Leon Guerrero says his agency is working to address the issue by cleaning a calcification of the Tumon Storm Water Drain as well as looking to expand the Fujita Ponding Basin. "I've already talked to GVB they're still on board and they want to move this as fast as they can. It's not an emergency procurement but we're going to expedite it as fast as we can to go out to bid and have a contractor come in to do the rest of the storm water drain from Sandcastle all the way to the Fujita Ponding Basin," he explained.

The first contract to clear the drain was awarded to Maeda, but due to budget limitations the company only cleaned the first half of the drain. DPW will have to undergo a new procurement process to complete the project.

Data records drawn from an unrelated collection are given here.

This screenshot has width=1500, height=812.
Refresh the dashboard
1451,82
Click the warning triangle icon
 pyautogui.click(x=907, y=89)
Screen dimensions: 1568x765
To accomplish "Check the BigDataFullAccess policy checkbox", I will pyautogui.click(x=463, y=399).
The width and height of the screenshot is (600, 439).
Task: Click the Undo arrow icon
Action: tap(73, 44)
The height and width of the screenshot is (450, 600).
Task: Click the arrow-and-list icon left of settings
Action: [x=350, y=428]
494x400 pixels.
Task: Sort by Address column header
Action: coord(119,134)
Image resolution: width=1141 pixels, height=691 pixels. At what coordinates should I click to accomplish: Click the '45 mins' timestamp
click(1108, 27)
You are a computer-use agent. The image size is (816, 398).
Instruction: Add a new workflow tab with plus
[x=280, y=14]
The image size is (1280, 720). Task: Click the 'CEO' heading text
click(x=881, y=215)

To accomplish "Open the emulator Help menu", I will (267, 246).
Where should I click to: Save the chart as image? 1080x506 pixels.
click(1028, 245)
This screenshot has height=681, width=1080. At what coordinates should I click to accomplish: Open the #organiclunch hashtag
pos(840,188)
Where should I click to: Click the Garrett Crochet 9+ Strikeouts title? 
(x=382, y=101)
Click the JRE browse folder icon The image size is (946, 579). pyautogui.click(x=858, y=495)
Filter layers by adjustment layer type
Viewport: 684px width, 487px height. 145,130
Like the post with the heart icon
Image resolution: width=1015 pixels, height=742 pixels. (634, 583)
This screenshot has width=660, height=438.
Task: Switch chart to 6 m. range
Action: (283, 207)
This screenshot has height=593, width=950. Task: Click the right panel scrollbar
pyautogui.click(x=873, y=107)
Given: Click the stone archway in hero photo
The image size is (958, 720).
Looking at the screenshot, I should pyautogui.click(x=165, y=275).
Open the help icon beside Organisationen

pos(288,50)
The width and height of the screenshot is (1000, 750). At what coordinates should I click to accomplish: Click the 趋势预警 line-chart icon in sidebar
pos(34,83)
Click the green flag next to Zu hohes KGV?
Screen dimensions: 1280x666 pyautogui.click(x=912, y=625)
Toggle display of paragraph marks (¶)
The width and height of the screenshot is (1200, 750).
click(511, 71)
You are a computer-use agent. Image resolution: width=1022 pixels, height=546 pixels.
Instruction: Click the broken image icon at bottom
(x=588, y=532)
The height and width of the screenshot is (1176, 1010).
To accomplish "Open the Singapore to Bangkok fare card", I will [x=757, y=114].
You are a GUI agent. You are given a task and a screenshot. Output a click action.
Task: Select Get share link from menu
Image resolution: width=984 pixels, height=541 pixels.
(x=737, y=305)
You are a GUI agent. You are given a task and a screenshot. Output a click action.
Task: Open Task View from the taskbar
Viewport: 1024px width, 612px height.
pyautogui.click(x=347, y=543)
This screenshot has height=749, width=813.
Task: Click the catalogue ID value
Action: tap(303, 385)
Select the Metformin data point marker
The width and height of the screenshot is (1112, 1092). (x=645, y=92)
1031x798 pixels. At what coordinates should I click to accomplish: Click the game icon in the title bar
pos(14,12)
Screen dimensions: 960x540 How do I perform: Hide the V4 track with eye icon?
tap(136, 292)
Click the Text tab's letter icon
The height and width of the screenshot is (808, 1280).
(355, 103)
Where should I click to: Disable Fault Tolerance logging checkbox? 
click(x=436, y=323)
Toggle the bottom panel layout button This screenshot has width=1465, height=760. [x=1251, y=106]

Meanwhile contractor Stanley Engineering has recommended the Fujita Ponding Basin be widened, and inlets added in order to collect storm water faster and prevent flash flooding. "And then they're also recommending to install a wear, which is some sort of filter before the water goes out, and then they have a canal that goes all the way to Tumon Bay," said Leon Guerrero.

$11 million through the HOT Bond has been set aside for the project. Leon Guerrero says these two steps will help address flooding in Tumon, but may prove controversial considering the expanded basin allows for storm water to drain directly into Tumon Lagoon. He says his department will continue to look at all available options when moving forward.